[Given information]

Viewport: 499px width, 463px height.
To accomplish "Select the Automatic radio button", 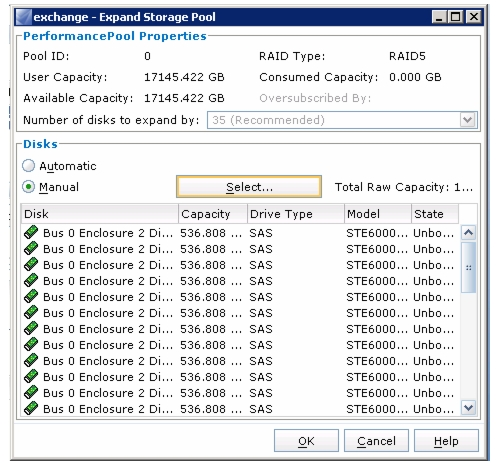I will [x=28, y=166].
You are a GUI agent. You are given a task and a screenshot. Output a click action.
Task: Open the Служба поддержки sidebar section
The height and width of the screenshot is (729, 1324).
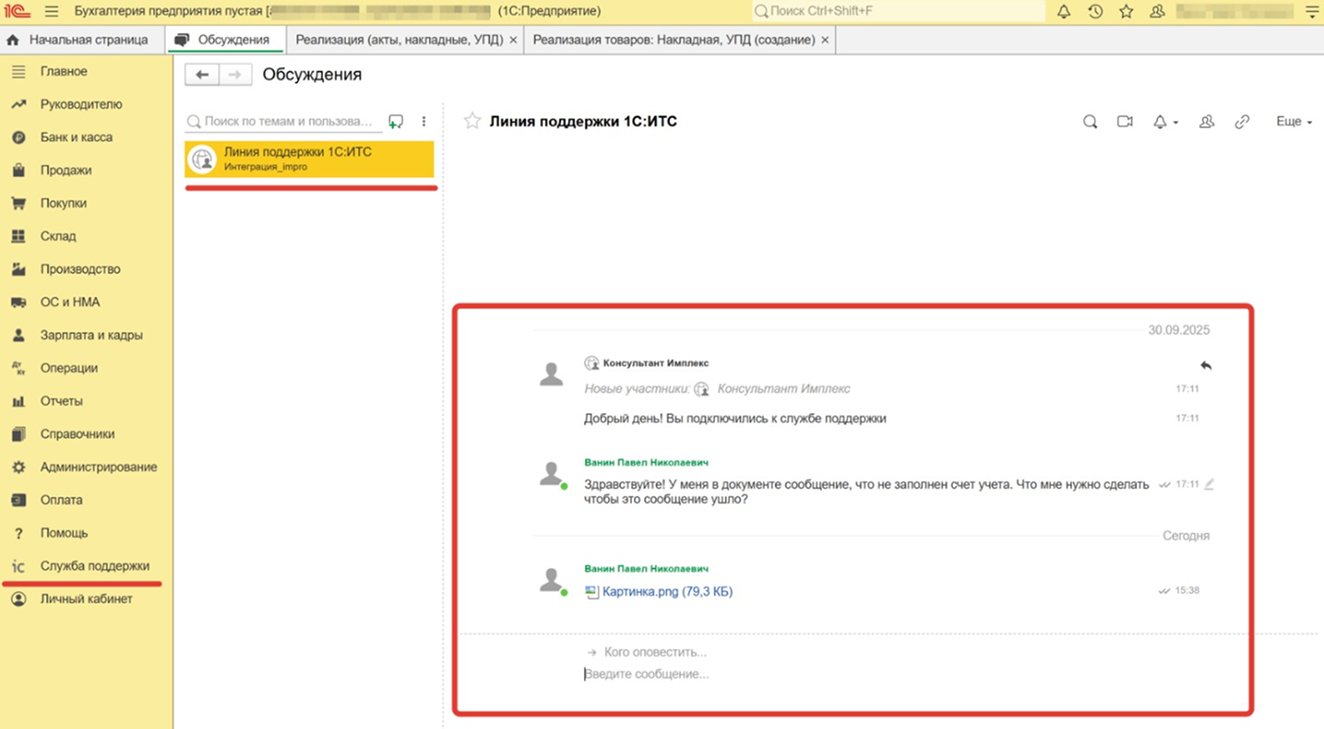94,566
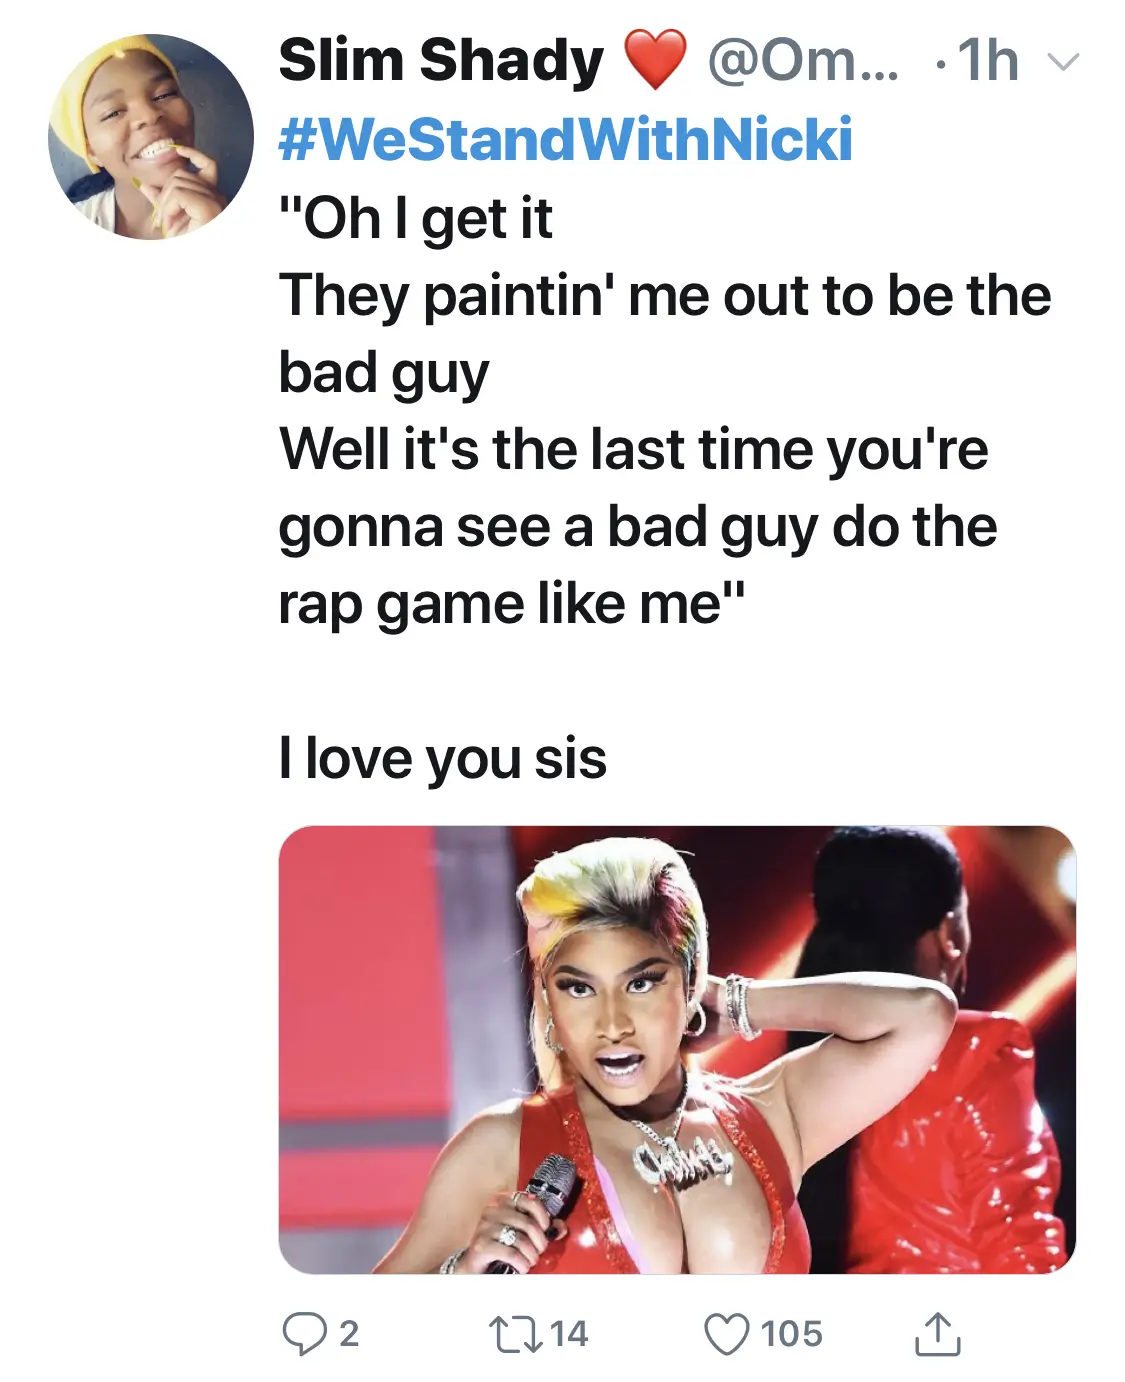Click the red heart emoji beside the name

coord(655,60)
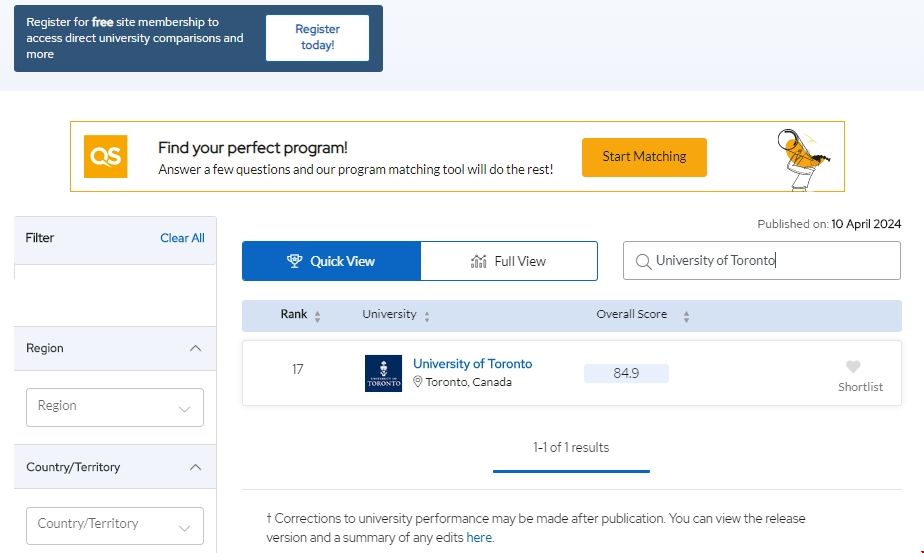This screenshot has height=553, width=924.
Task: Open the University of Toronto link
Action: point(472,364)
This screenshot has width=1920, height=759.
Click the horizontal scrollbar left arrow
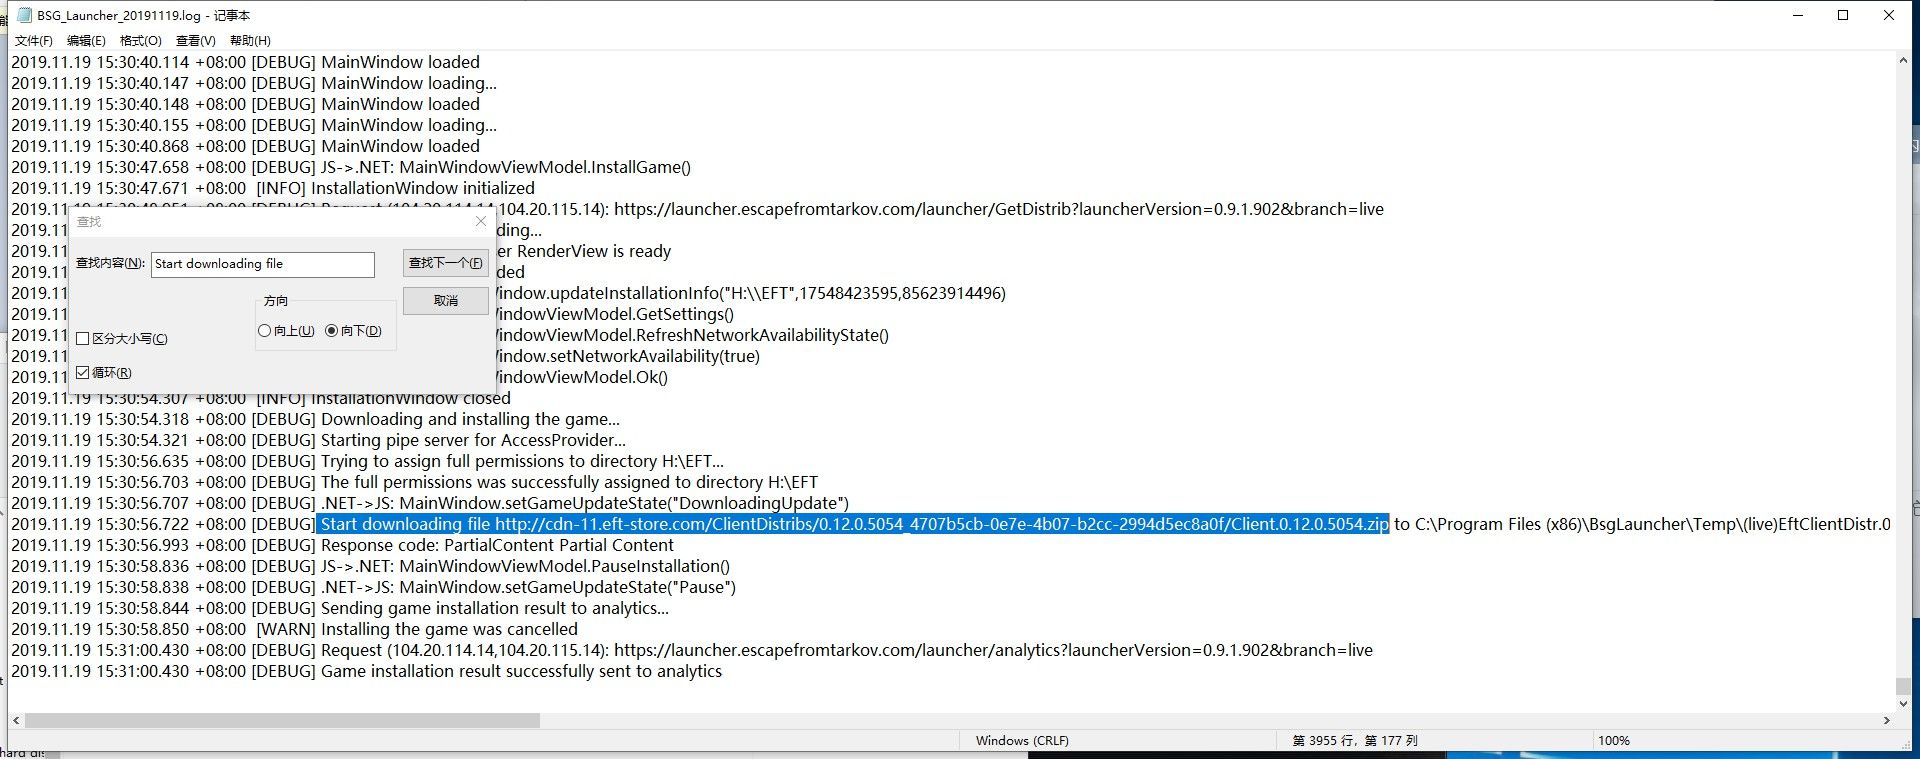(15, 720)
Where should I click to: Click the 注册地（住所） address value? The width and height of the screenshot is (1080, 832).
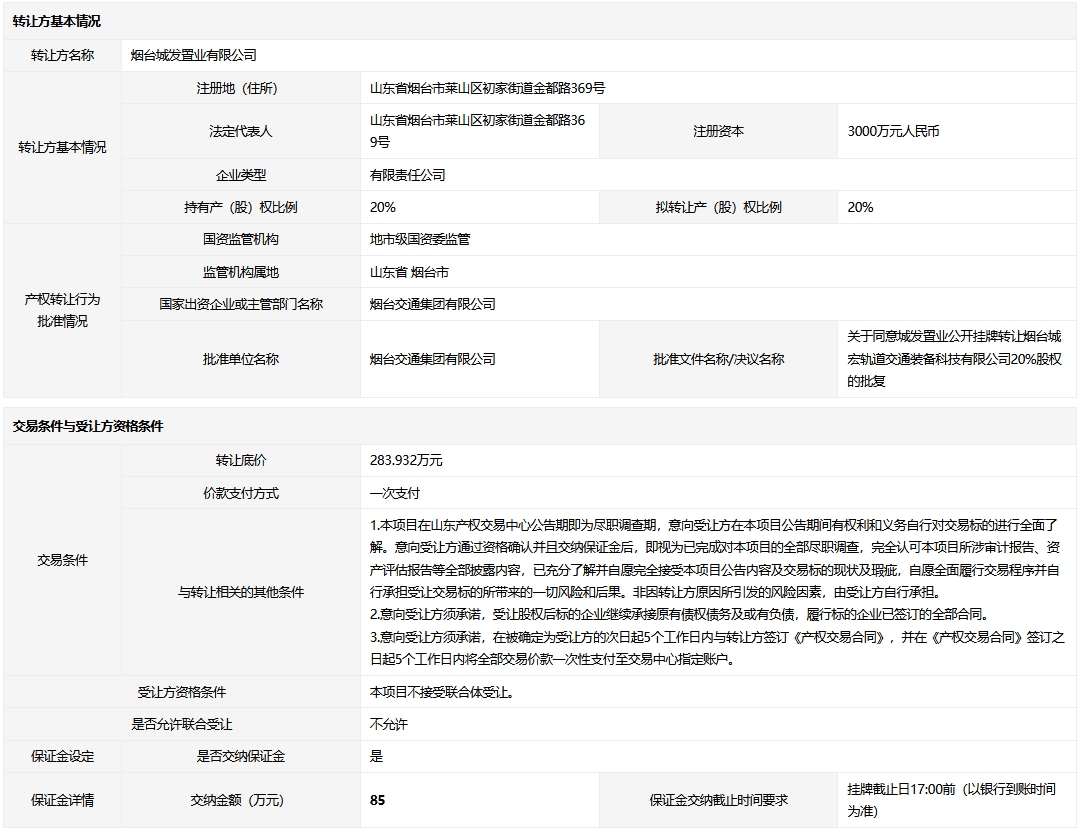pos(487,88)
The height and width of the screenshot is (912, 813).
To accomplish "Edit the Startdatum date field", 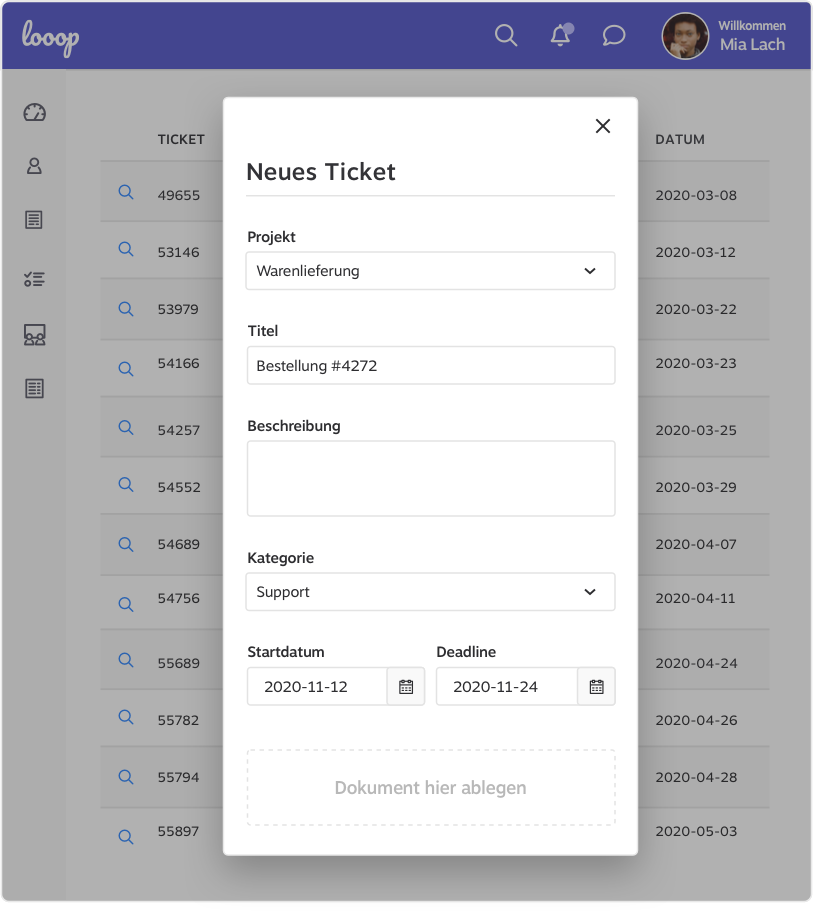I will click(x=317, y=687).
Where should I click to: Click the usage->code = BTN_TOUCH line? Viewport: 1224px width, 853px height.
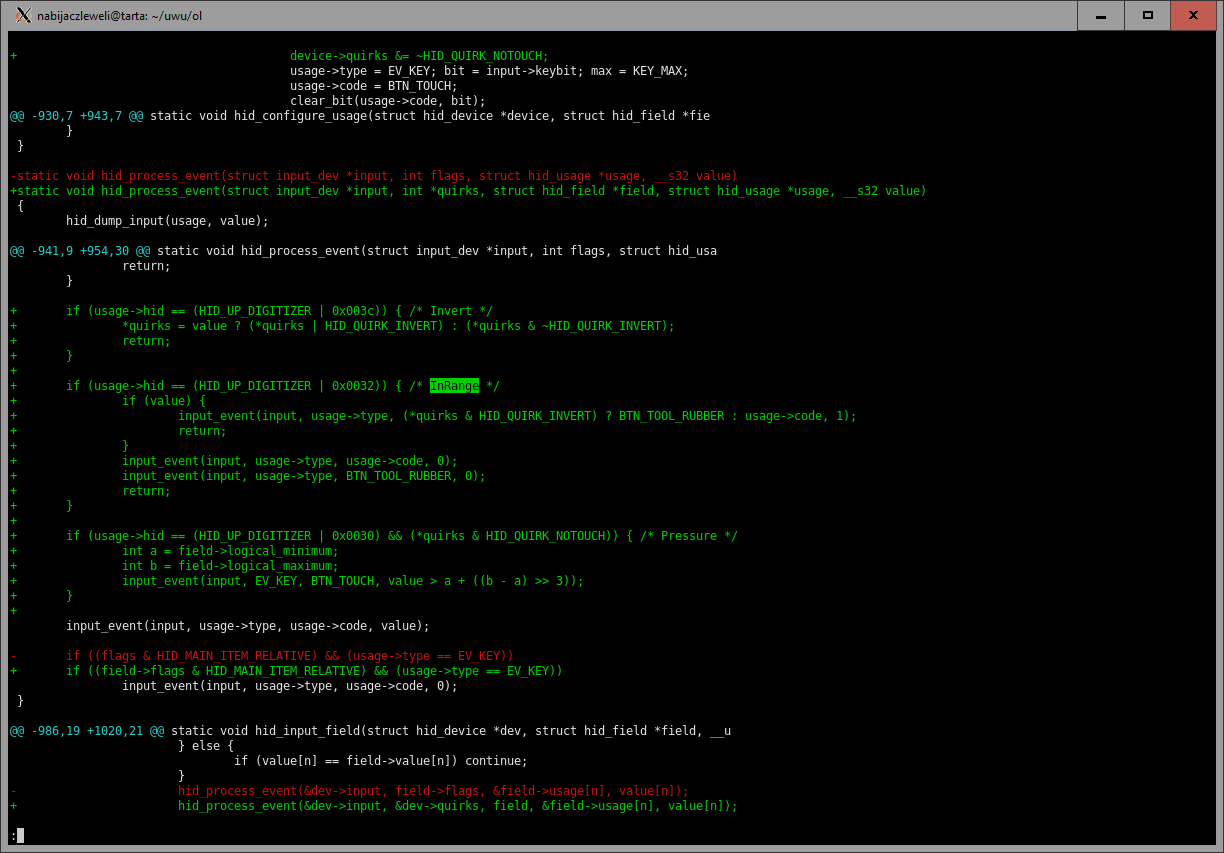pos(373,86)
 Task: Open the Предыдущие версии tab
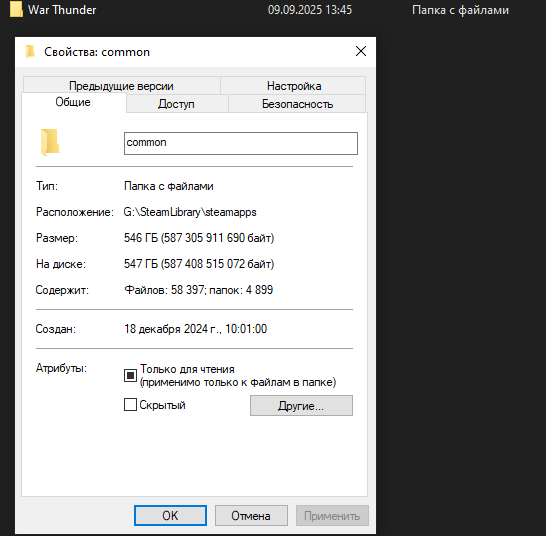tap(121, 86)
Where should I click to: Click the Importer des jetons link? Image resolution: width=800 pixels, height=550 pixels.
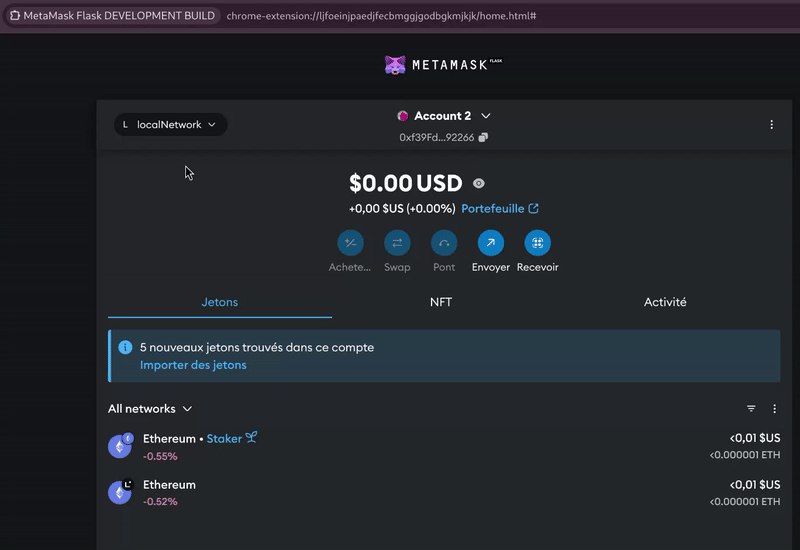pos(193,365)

[/Given information]

### Task brief:
Please transcribe, word for word, every line from the one containing "Task: Open the Предыдущие версии tab" through the last line of the records, both included, and leave the pictures out.

### Problem solution:
 Task: Open the Предыдущие версии tab
tap(121, 86)
Where should I click to: Click the Importer des jetons link? Image resolution: width=800 pixels, height=550 pixels.
pos(193,365)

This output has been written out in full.